* [Data supplied]
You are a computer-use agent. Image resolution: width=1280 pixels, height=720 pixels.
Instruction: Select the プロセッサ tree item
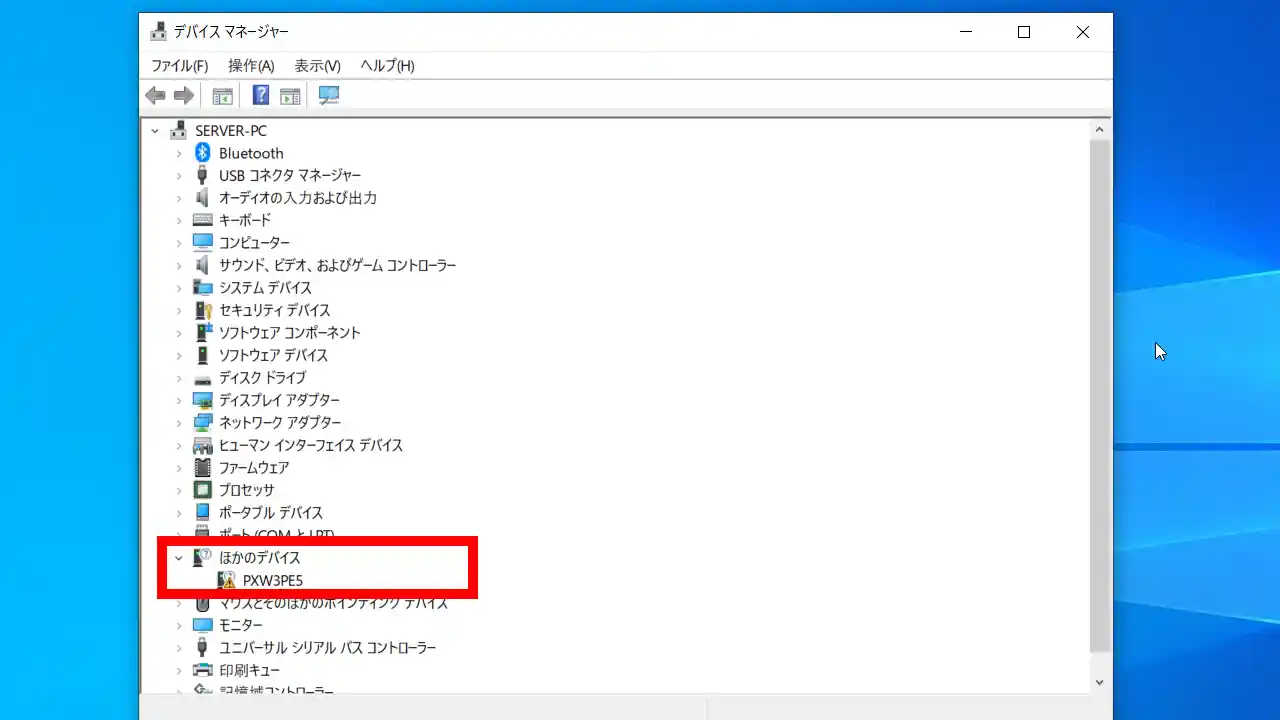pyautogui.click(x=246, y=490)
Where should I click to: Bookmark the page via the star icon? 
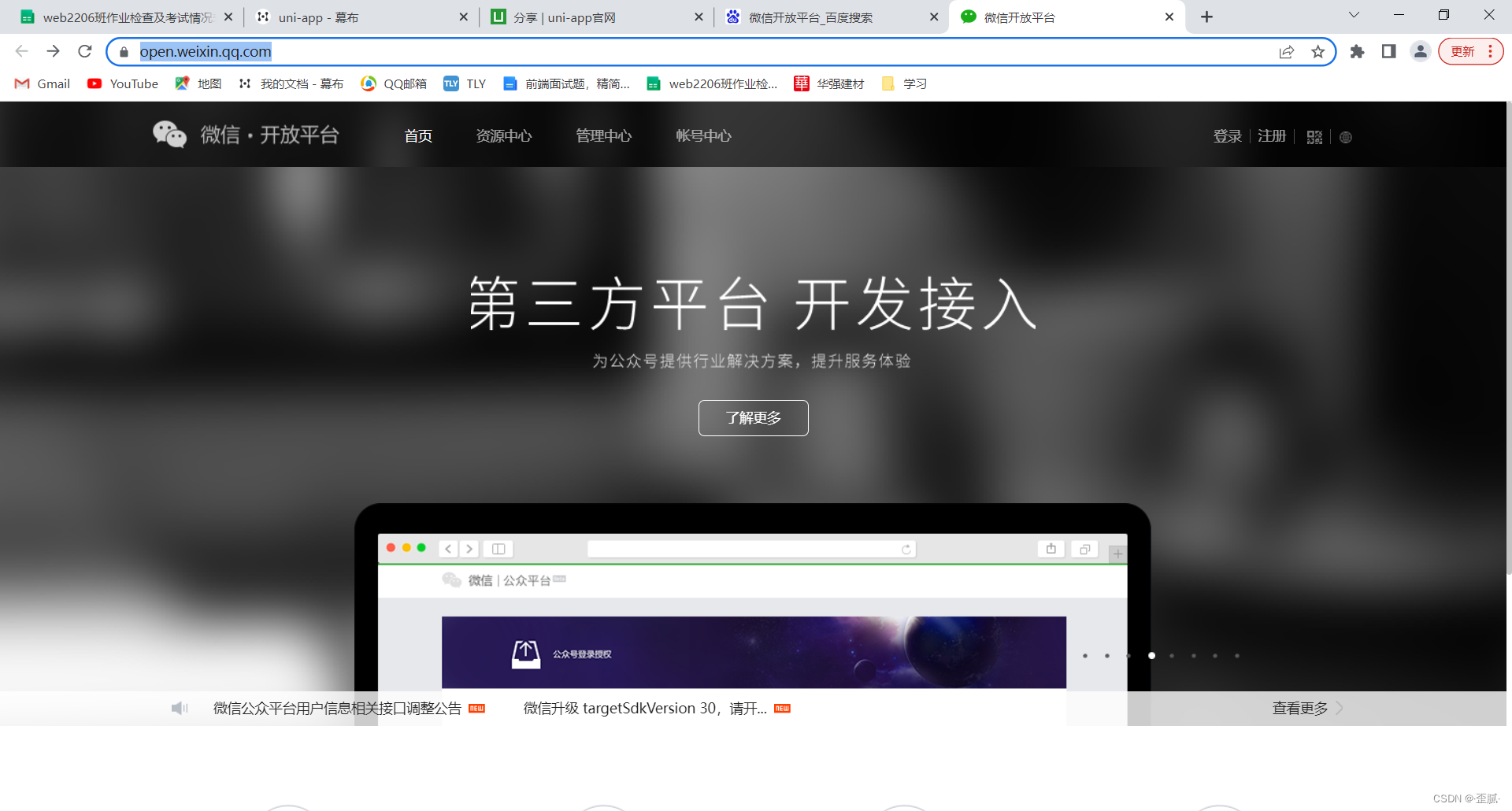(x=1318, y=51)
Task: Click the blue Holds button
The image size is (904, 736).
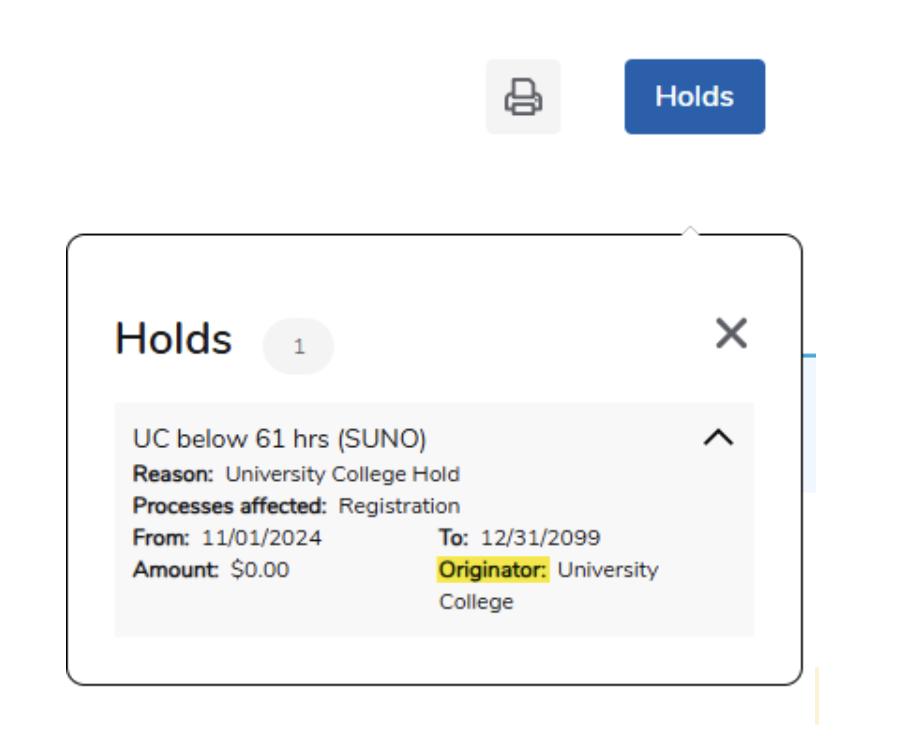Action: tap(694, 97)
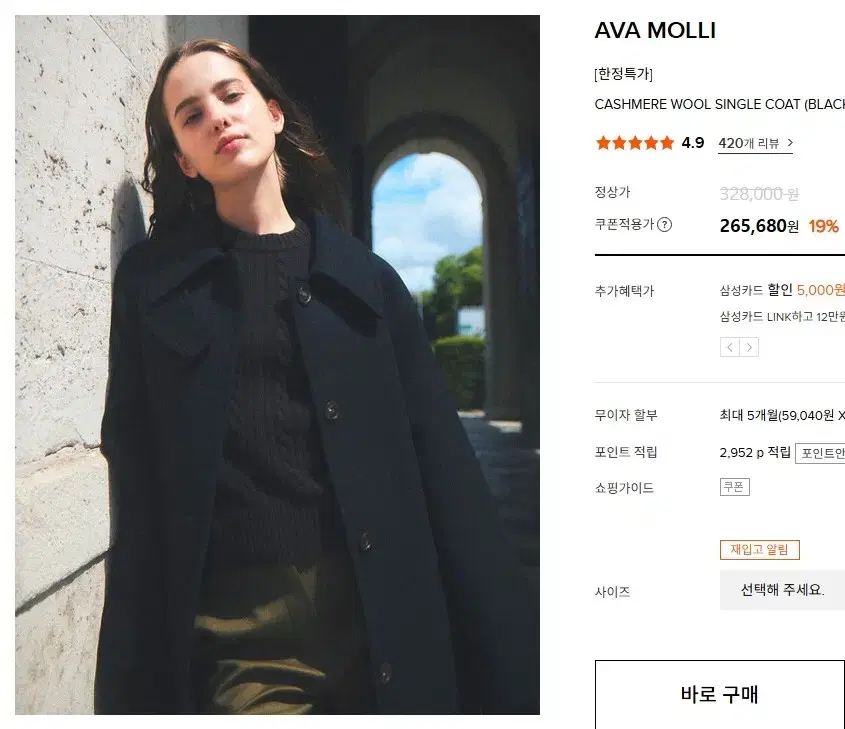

==

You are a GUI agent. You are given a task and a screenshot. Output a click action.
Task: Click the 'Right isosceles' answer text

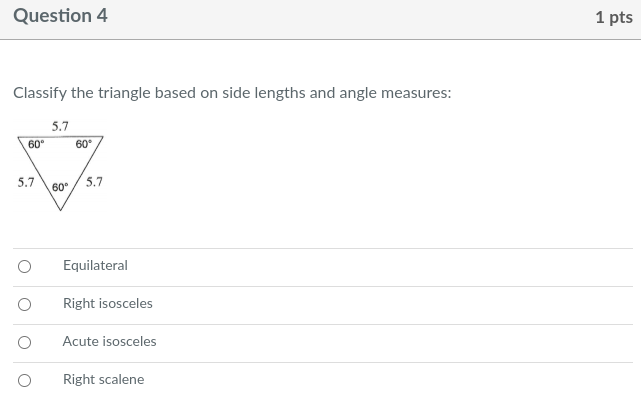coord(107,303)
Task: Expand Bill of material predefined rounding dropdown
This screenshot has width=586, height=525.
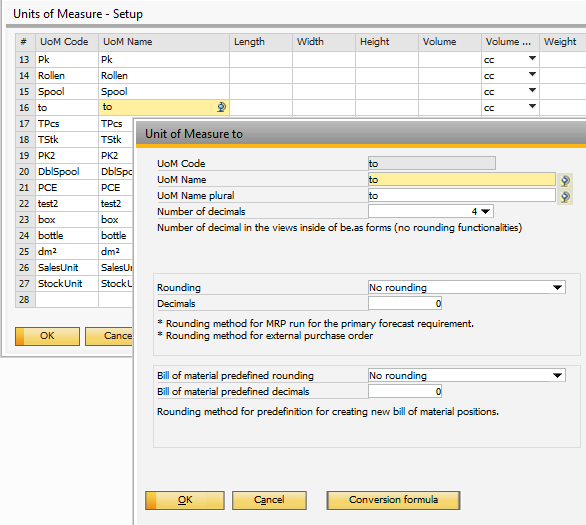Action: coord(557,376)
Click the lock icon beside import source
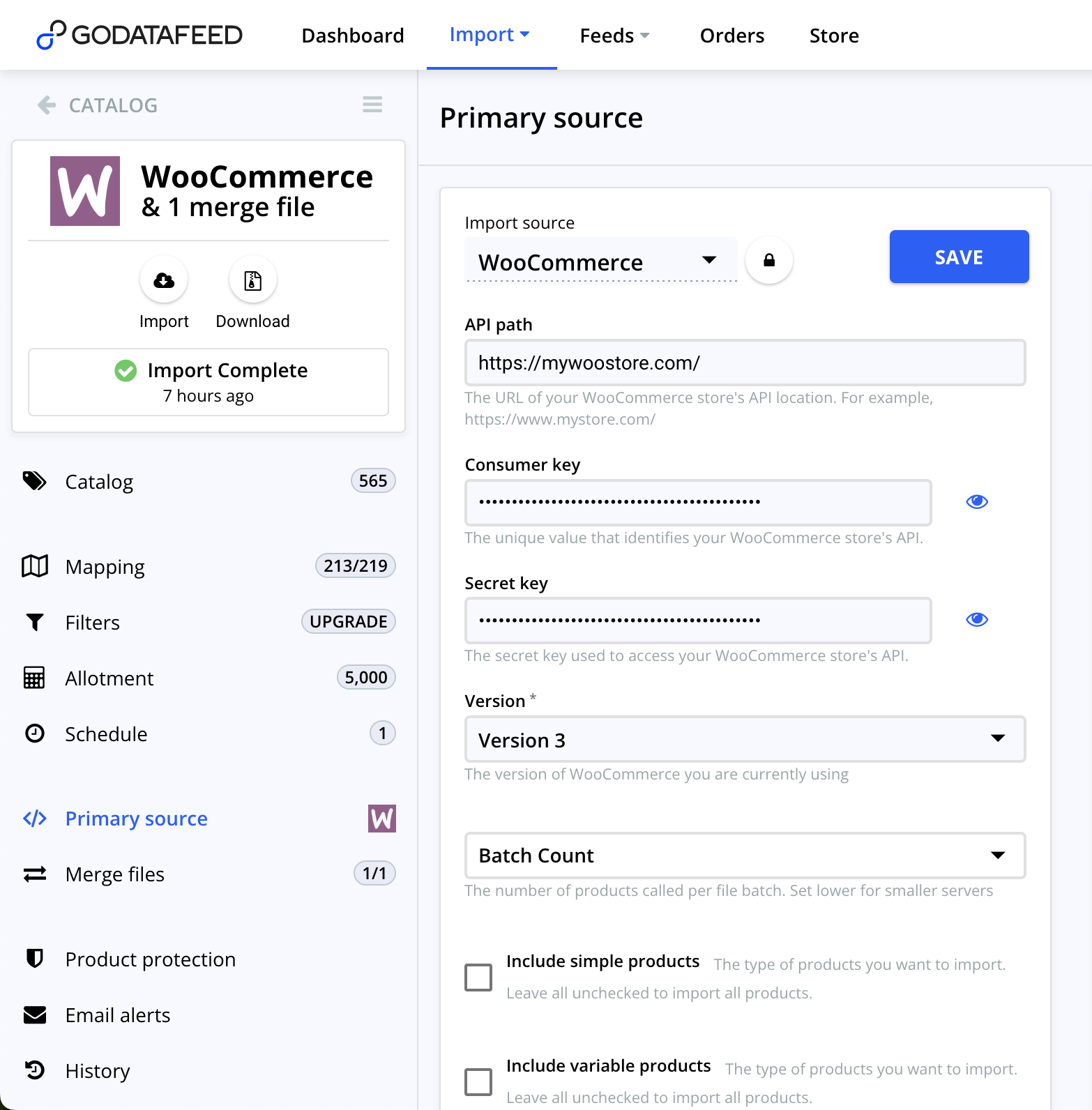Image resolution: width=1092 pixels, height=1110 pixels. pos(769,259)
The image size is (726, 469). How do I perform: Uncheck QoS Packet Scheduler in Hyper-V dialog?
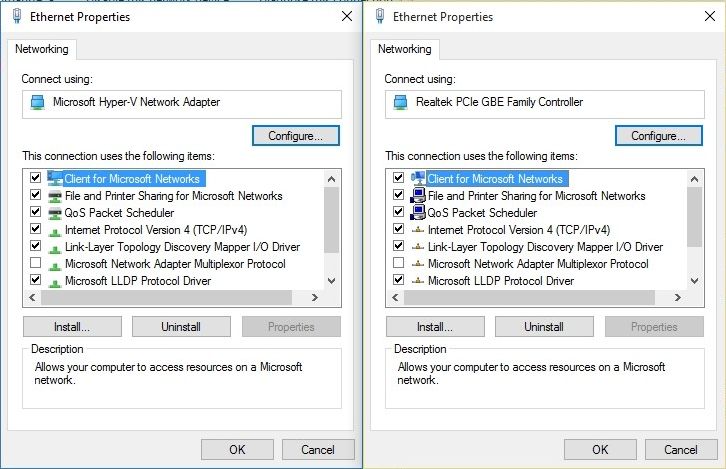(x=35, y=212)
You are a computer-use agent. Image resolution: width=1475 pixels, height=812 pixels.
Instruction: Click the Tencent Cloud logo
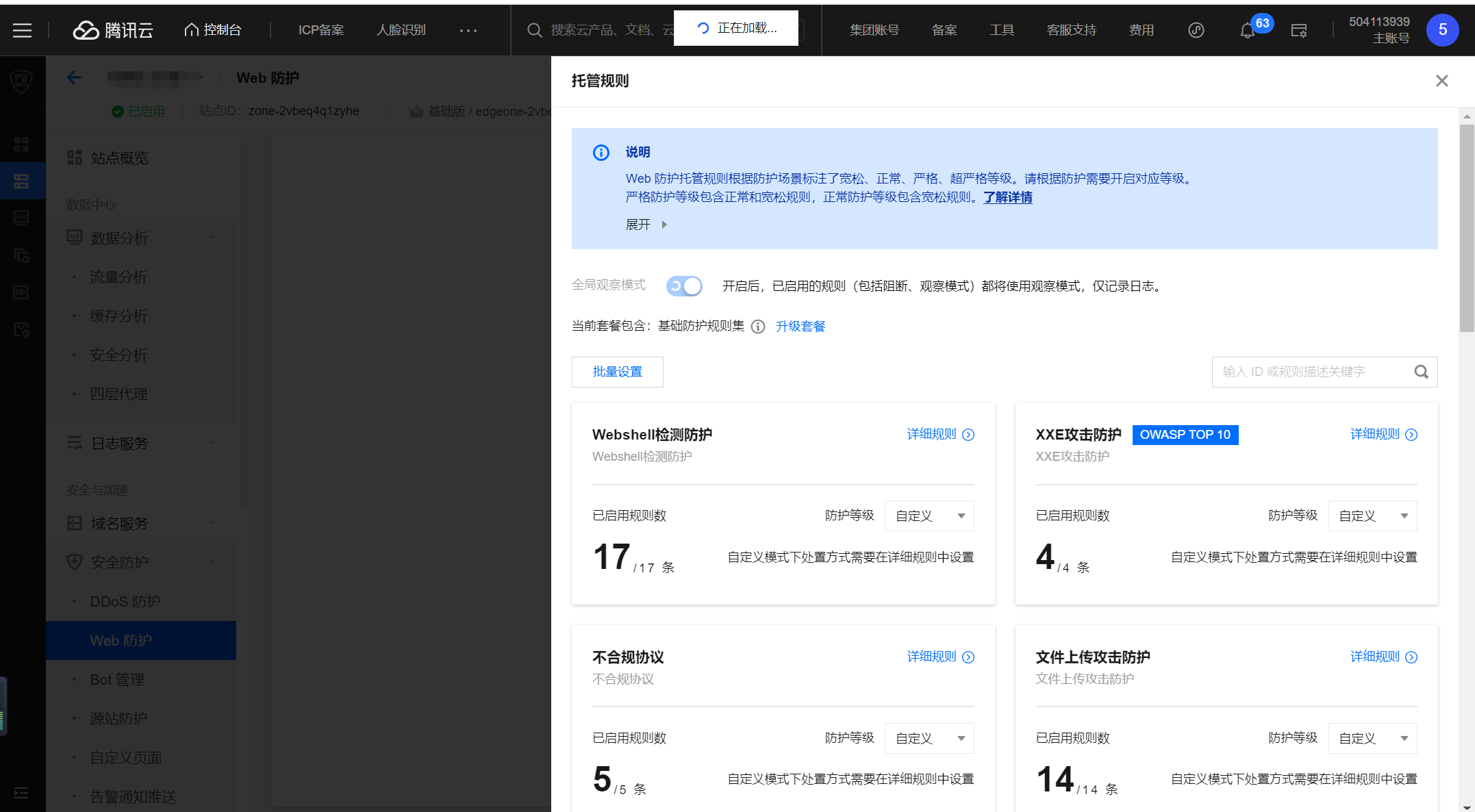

* [Your task] Transcribe the records word for word, starting with the line that contains "Click the lock icon beside import source" and going on through the line that contains "Instruction: Click the Tencent Cloud logo", both included. Leave the pictures out of your answer.

* [Result of the exercise]
Click the lock icon beside import source
Image resolution: width=1092 pixels, height=1110 pixels. pos(769,259)
The image size is (726, 469). How do I perform: Uncheck QoS Packet Scheduler in Hyper-V dialog?
(x=35, y=212)
You are a computer-use agent. Image resolution: width=1475 pixels, height=812 pixels.
Instruction: Click the Tencent Cloud logo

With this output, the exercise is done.